Basic Usage¶
Minari is a standard dataset hosting interface for Offline Reinforcement Learning applications. Minari is compatible with most of the RL environments that follow the Gymnasium API and facilitates Offline RL dataset handling by providing data collection, dataset hosting, and dataset sampling capabilities.
Installation¶
To install the most recent version of the Minari library run this command:
pip install minari
This will install the minimum required dependencies. Additional dependencies will be prompted for installation based on your use case. To install all dependencies at once, use:
pip install "minari[all]"
If you’d like to start testing or contribute to Minari then please install this project from source with:
git clone https://github.com/Farama-Foundation/Minari.git
cd Minari
pip install -e ".[all]"
We support Python with minimum version 3.8 on Linux and macOS.
Using Minari Datasets¶
Download Datasets¶
Minari has a remote storage which provides access to a variety of datasets. The datasets hosted in the remote Farama server can be listed running in the terminal:
minari list remote
Minari datasets in Farama server
┏━━━━━━━━━━━━━━━━━━━━━━━━━━━━━━━━┳━━━━━━━━━━━━━━━━┳━━━━━━━━━━━━━┳━━━━━━━━━━━━━━┳━━━━━━━━━━━━━━━━━┓
┃ Name ┃ Total Episodes ┃ Total Steps ┃ Dataset Size ┃ Author ┃
┡━━━━━━━━━━━━━━━━━━━━━━━━━━━━━━━━╇━━━━━━━━━━━━━━━━╇━━━━━━━━━━━━━╇━━━━━━━━━━━━━━╇━━━━━━━━━━━━━━━━━┩
│ D4RL/antmaze/large-diverse-v1 │ 1000 │ 1000000 │ 605.2 MB │ Alex Davey │
│ D4RL/antmaze/large-play-v1 │ 1000 │ 1000000 │ 605.2 MB │ Alex Davey │
│ D4RL/antmaze/medium-diverse-v1 │ 1000 │ 1000000 │ 605.2 MB │ Alex Davey │
│ ... │ ... │ ... │ ... │ ... │
Minari supports storing datasets on remote servers, including Google Cloud Platform (GCP) and Hugging Face Hub.

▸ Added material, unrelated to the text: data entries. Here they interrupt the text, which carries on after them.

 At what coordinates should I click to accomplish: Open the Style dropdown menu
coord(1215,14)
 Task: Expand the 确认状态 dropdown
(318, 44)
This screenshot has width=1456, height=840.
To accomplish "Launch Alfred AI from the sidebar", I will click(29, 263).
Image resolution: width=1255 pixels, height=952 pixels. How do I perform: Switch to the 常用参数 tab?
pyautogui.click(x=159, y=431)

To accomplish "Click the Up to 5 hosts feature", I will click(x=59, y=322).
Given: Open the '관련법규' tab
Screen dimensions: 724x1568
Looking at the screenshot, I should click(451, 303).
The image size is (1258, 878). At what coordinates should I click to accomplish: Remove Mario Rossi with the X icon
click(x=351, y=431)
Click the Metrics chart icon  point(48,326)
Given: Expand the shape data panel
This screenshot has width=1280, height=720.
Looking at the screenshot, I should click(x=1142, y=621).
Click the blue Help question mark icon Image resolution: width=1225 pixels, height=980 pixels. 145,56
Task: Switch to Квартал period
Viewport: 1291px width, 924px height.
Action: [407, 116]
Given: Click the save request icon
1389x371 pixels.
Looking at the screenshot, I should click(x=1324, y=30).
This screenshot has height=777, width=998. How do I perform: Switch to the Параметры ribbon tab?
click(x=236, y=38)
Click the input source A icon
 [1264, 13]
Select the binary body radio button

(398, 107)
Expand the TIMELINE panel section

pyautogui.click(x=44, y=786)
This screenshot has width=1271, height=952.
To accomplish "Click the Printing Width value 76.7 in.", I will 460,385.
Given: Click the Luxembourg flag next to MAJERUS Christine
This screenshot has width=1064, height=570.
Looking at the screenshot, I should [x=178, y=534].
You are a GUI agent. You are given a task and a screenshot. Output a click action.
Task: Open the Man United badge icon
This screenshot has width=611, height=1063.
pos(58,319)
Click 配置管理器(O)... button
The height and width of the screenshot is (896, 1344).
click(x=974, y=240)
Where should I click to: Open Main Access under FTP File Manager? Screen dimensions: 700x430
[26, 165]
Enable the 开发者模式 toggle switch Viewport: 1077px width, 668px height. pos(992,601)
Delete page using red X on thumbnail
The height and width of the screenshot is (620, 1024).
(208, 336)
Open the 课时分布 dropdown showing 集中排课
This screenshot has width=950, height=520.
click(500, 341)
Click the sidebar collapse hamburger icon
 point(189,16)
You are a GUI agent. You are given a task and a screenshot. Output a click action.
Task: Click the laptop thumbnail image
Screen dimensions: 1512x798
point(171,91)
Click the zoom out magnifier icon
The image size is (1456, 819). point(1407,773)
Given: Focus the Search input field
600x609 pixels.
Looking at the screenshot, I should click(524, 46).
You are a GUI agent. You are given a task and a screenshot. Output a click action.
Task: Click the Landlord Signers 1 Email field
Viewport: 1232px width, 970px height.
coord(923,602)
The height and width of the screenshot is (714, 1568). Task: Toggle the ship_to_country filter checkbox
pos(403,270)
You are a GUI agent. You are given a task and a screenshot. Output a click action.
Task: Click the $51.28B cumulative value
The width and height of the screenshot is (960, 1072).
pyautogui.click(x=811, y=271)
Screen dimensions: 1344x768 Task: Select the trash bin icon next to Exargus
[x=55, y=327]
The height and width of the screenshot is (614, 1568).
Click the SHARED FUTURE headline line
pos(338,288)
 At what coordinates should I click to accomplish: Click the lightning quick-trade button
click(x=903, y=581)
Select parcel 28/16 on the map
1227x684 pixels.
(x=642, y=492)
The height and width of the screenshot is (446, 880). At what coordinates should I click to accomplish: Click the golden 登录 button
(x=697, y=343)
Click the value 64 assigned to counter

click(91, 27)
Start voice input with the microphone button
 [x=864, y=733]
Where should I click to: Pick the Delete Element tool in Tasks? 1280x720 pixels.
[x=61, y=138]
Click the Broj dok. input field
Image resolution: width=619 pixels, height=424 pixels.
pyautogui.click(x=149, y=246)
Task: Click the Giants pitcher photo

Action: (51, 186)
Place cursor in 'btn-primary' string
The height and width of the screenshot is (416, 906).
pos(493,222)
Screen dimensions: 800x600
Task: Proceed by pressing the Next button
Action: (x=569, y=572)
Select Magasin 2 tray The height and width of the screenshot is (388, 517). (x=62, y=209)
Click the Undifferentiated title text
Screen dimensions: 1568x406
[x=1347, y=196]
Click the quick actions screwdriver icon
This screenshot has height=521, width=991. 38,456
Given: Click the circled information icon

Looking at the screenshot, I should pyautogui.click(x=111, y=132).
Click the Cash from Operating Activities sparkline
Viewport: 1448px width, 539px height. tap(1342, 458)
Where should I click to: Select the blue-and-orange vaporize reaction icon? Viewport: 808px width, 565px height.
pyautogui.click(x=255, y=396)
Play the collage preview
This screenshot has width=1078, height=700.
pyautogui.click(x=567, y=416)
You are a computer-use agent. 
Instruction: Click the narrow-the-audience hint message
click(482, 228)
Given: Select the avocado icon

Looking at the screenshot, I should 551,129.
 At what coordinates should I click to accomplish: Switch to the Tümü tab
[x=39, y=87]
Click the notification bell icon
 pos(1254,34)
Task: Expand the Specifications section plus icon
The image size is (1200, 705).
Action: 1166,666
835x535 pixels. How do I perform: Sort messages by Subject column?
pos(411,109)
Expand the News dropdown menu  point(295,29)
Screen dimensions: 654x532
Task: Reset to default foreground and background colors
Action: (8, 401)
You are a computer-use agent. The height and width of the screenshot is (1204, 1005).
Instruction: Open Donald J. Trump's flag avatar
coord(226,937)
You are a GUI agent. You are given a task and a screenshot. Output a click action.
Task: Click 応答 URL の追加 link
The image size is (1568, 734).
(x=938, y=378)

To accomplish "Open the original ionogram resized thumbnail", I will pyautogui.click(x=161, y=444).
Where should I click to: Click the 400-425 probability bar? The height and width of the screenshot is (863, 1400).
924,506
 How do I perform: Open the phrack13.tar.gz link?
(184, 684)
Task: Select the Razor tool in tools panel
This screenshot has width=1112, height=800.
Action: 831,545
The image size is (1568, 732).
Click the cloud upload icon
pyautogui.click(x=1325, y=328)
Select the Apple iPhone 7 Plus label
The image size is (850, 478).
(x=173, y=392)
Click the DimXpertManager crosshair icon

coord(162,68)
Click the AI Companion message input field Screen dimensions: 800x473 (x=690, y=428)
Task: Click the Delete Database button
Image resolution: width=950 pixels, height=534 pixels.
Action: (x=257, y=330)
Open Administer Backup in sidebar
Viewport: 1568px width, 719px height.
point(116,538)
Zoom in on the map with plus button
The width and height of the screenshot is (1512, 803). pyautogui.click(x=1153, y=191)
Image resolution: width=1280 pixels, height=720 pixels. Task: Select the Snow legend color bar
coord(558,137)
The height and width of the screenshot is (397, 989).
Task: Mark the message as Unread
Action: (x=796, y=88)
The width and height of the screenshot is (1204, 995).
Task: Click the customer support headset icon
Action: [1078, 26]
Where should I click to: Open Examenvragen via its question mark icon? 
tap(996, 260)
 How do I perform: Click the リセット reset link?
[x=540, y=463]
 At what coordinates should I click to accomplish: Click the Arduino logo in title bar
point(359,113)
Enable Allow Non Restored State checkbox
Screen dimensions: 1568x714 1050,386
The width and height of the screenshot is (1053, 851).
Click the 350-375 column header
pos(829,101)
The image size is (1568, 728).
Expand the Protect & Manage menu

To use your own server with Minari, set the MINARI_REMOTE
environment variable in the format remote-type://remote-path
. For example, to set up a GCP bucket named my-datasets
, run the following command:
export MINARI_REMOTE=gcp://my-datasets
To access the Minari datasets of a user or organization on HuggingFace, you can use the format hf://username-or-org
. For example, for farama-minari
organization:
export MINARI_REMOTE=hf://farama-minari
To download any of the remote datasets into the local storage use the download command:
minari download D4RL/door/human-v2
Load Local Datasets¶
Minari will only be able to load datasets that are stored in your local root directory . To list the local datasets, use the list command:
minari list local
Local Minari datasets('/Users/farama/.minari/datasets/')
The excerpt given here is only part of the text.